Таково краткое, но необходимое предисловие к тому, что я хочу рассказать дальше о своих встречах с одним из этих четверых людей, с господином Кавасэ, перед домом которого я сейчас стою рядом с переводчиком, тихонько постукивающим молотком по двери.
Господин Кавасэ живет в том районе Киото, где вообще живут мелкие фабриканты и кустари, производящие фарфор. Тут же неподалеку за домиками находятся и печи, в которых обжигают глину, а вдоль длинного оврага тянутся десятки маленьких лавок, в которых можно найти любые изделия местного производства - и действительно народные и псевдонародные.
На постукивание молотка по лестнице спускаются господин Кавасэ, его жена и дочь. Кавасэ - человек среднего роста, уже немолодой, лет пятидесяти пяти, коротко стриженный, седой, с худым подвижным темным лицом и очень быстрыми движениями. Он одет в своеобразное кимоно-комбинезон из коричневой холщовой домотканой крестьянской ткани. До пояса - это кимоно, а ниже пояса нечто вроде штанов с большими накладными карманами и грубой строчкой; такие штаны носят докеры в портовых городах Европы.
Жена и дочь господина Кавасэ тоже одеты в кимоно из домотканой крестьянской ткани, впрочем, как это сразу можно заметить, с большим тщанием сшитые.
Кавасэ приглашает нас в дом, и едва мы входим в него, как становится понятна домотканая одежда хозяев: она принципиальна, она тоже часть этого дома, где все, начиная от молотка у дверей и кончая чашкой, в которую вам наливают чай,- производство старой японской деревни, все - народное искусство, народное мастерство!
Самый дом, который Кавасэ построил здесь двенадцать лет назад, и нов и не нов. Он нов, потому что он здесь не стоял раньше, но он не нов, потому что целиком построен из старого дерева, свезенного сюда из купленных на слом нескольких старых деревянных домов в северо-восточной Японии, где постройки по традиции особенно мощны и крепки.
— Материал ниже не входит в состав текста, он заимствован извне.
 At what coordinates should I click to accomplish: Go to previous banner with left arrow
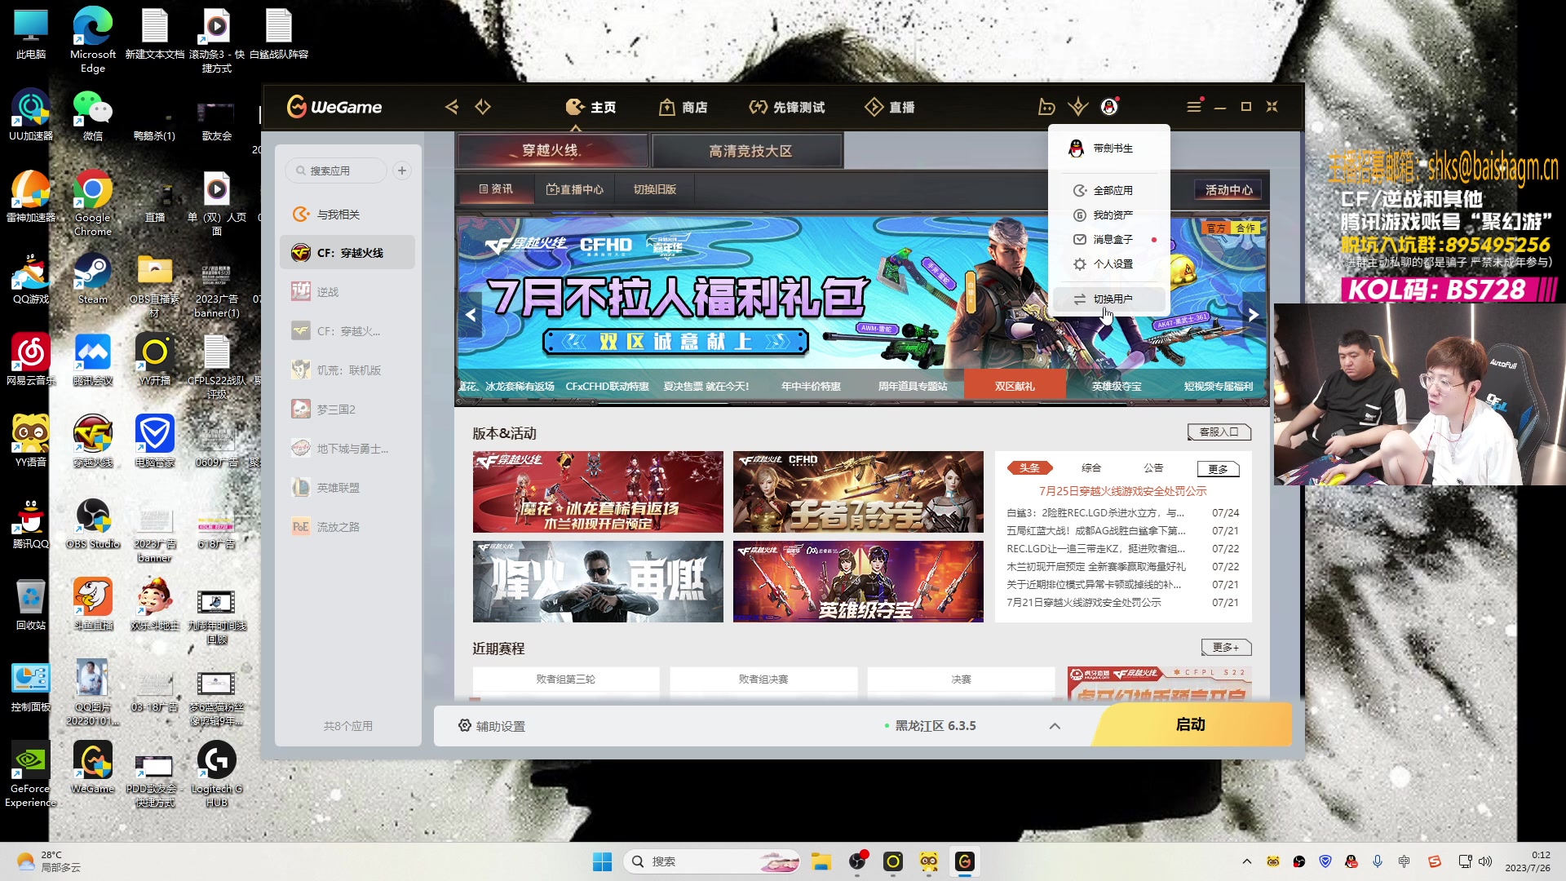click(x=471, y=314)
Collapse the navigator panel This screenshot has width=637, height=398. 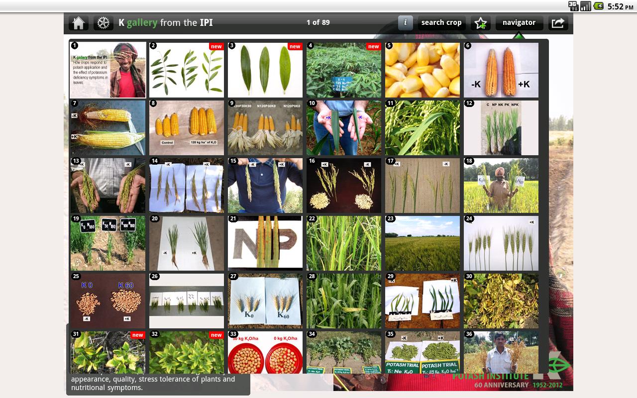tap(519, 23)
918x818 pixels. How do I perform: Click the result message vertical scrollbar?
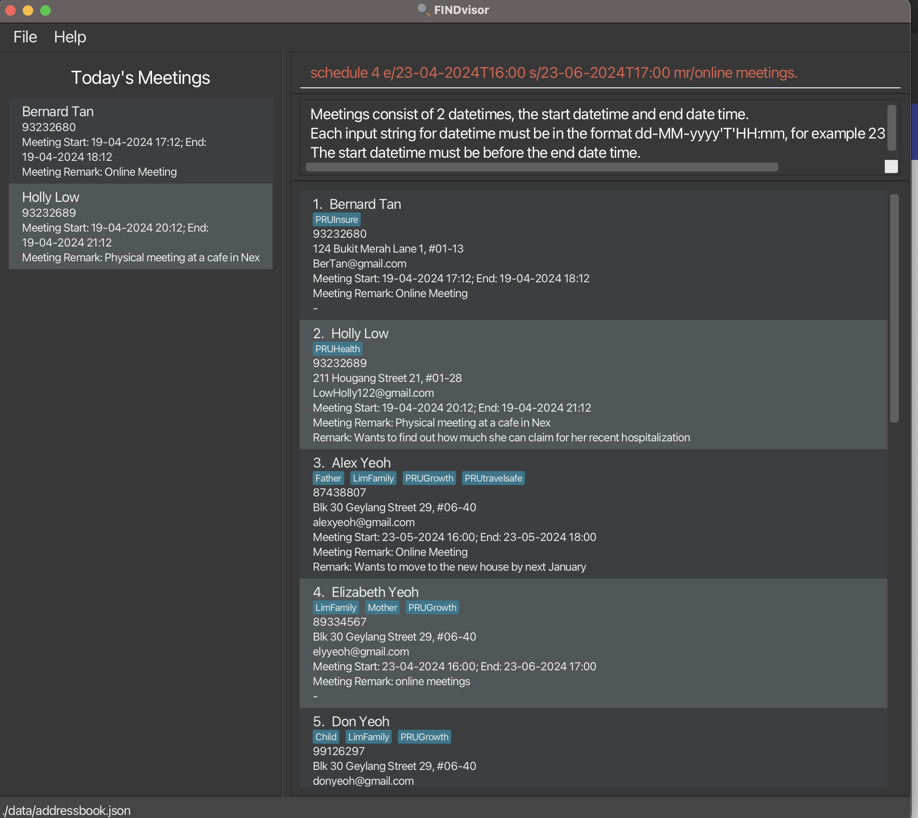click(x=892, y=128)
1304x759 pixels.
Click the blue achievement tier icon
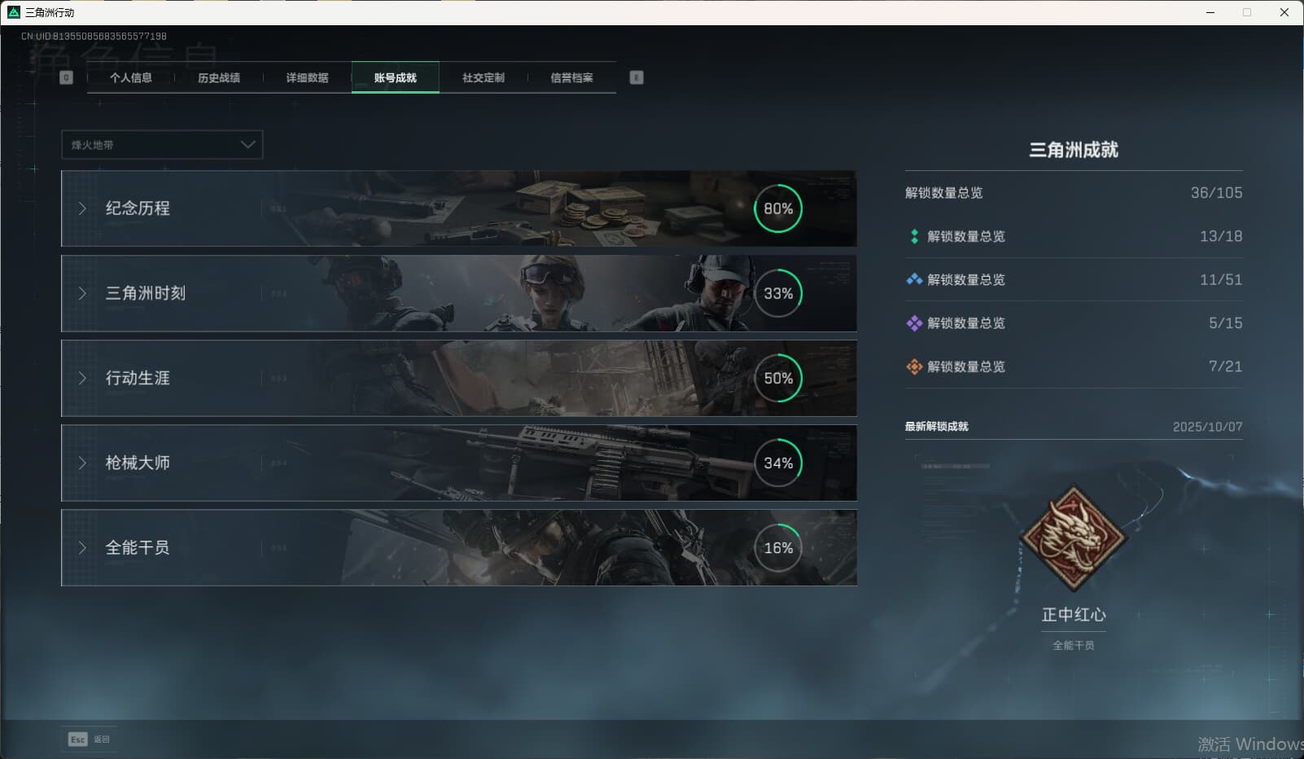(914, 279)
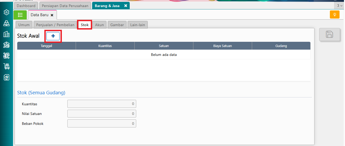The image size is (345, 146).
Task: Open the cash register sidebar module
Action: click(7, 23)
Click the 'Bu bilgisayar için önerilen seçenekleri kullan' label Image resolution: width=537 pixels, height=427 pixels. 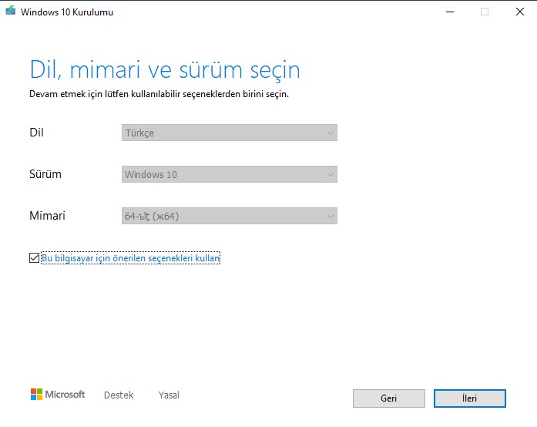130,259
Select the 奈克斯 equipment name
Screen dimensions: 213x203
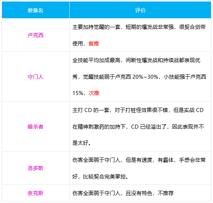[36, 193]
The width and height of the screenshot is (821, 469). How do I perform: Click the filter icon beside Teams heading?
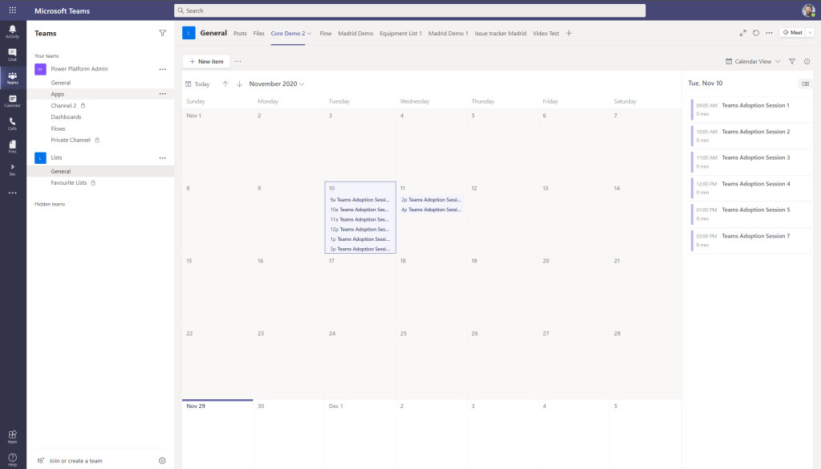163,33
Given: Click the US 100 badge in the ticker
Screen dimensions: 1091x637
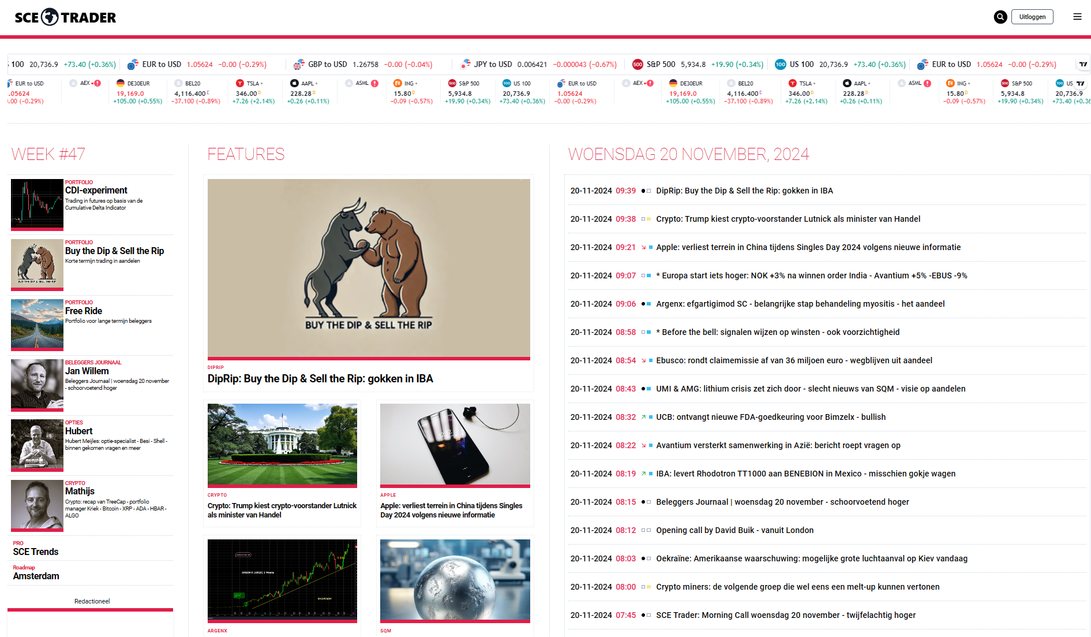Looking at the screenshot, I should tap(505, 83).
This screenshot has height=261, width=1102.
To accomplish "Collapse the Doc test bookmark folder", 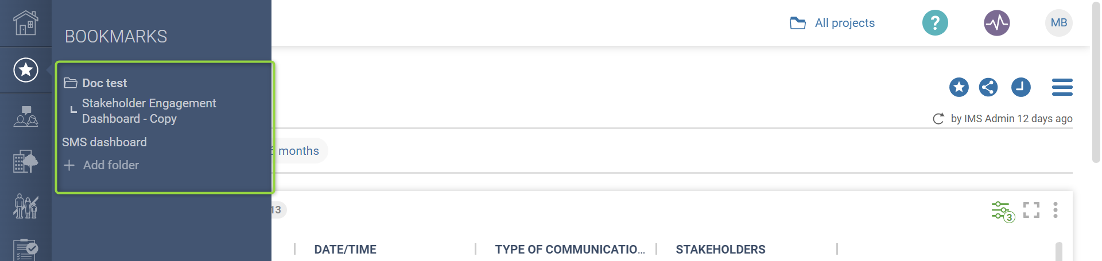I will point(71,83).
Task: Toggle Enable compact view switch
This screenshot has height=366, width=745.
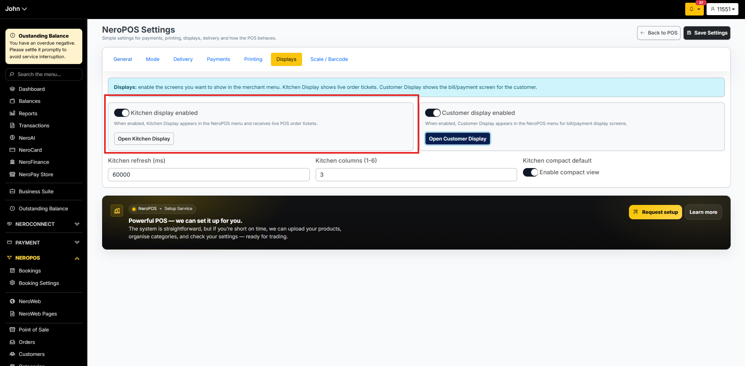Action: click(530, 172)
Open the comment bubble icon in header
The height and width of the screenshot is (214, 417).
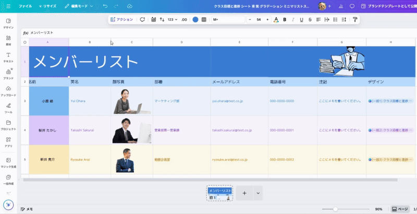click(x=352, y=6)
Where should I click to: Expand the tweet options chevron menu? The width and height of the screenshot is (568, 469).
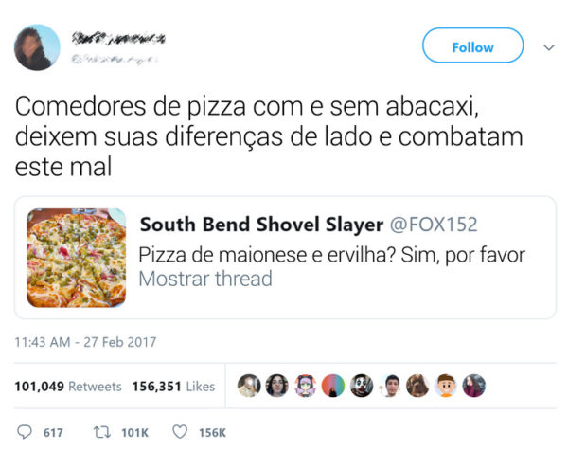pos(549,47)
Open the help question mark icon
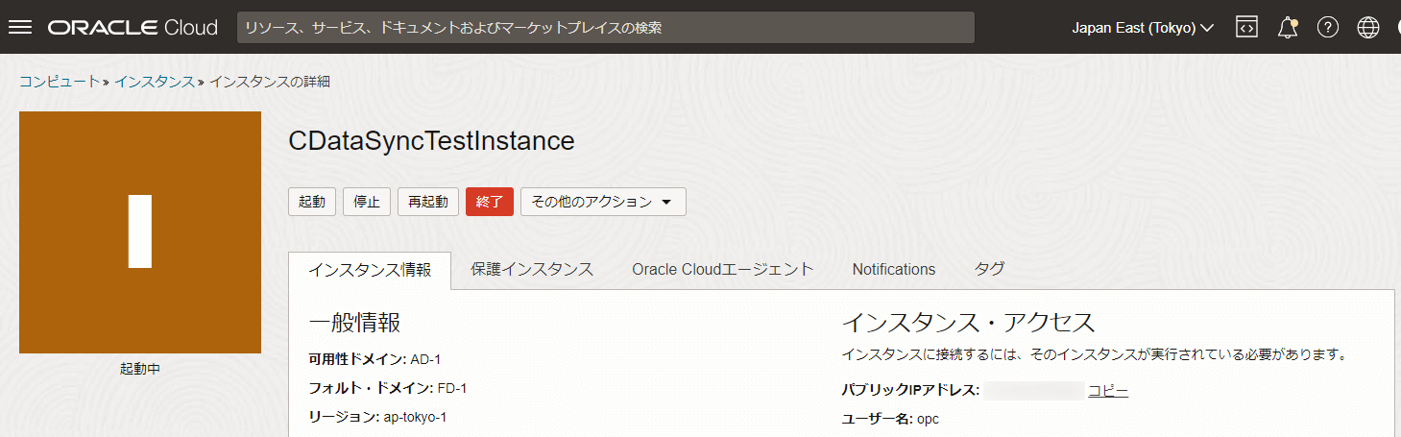Screen dimensions: 1401x437 (1328, 28)
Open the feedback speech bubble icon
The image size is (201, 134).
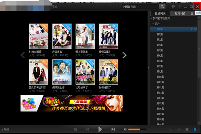point(173,7)
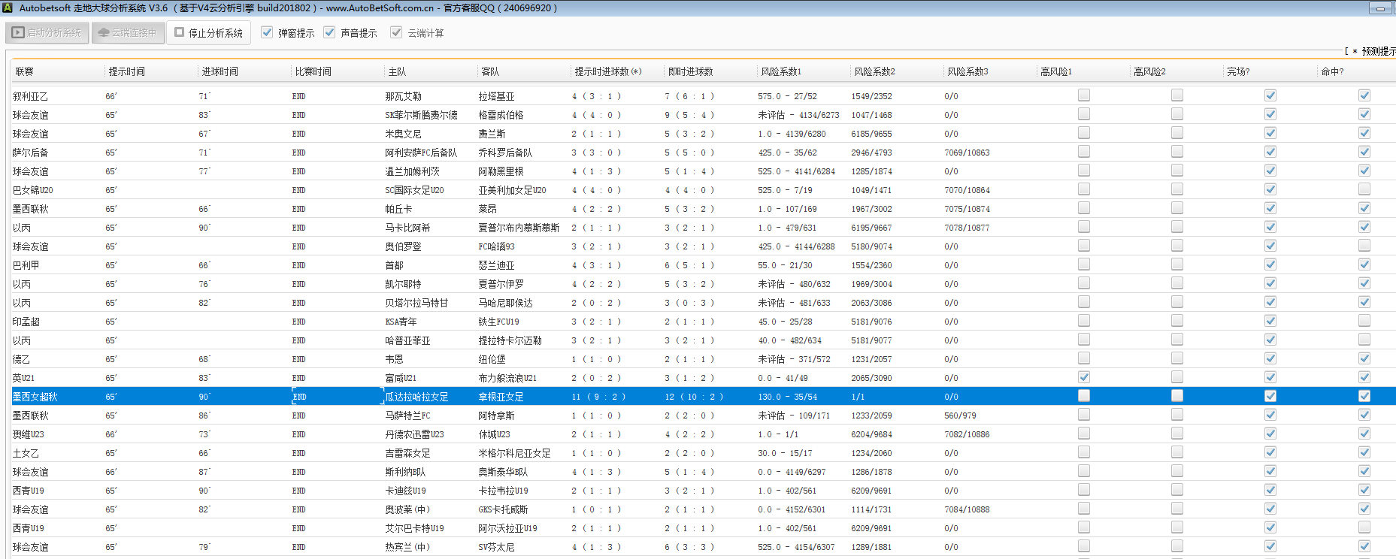Click the play icon on 启动分析系统 button
Screen dimensions: 1396x559
[18, 33]
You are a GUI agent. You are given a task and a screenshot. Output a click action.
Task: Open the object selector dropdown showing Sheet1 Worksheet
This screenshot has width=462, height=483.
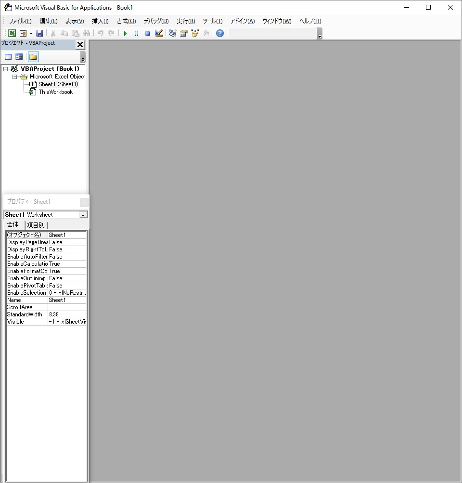(x=83, y=214)
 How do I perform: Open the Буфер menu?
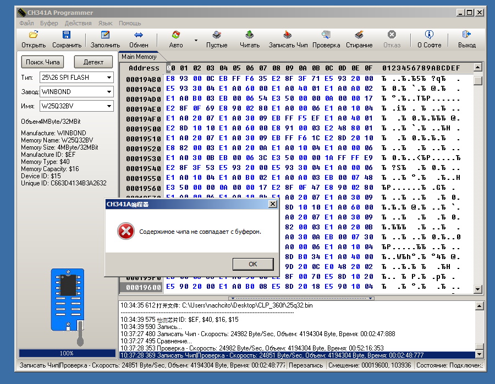tap(49, 23)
Комнаты в доме большие, просторные, облицованные старым красновато-черным деревом, с той наивысшей красоты полировкой, для которой нужно столетие, и не просто столетие, а столетие постоянного ухода.
Дом заслуживает подробного описания по той причине, о которой я уже сказал,- это своего рода частный музей народного искусства. В стены врезаны стенные шкафы древней работы, с прекрасной резьбой, с черными, вручную кованными железными петлями и замками. Пол устлан простыми крестьянскими циновками; вместо сидений для гостей стоят большие круглые, тщательно отполированные на срезах обрубки деревьев. Посреди комнаты большой деревенский очаг, из тех, что я уже видел, когда ездил по глухим деревням на севере Хонсю. На гигантском деревянном крюке, спускающемся с потолка, висит большой старинный чугунный чайник. Огромное котацу застлано деревенской грубой ручной тканью. На котацу лежат большие старые медные трубки и простые, грубой работы, удобные деревянные табачницы. У стен стоят тяжелые черные деревенские сундуки и сундучки. Самый маленький из них сделан в виде деревянного кота, очень похожего на тех, какие и сейчас еще можно найти в провинциальных лавках. По традиции такие деревянные коты молчаливо исполняют роль зазывал, своим присутствием привлекая в лавку покупателей.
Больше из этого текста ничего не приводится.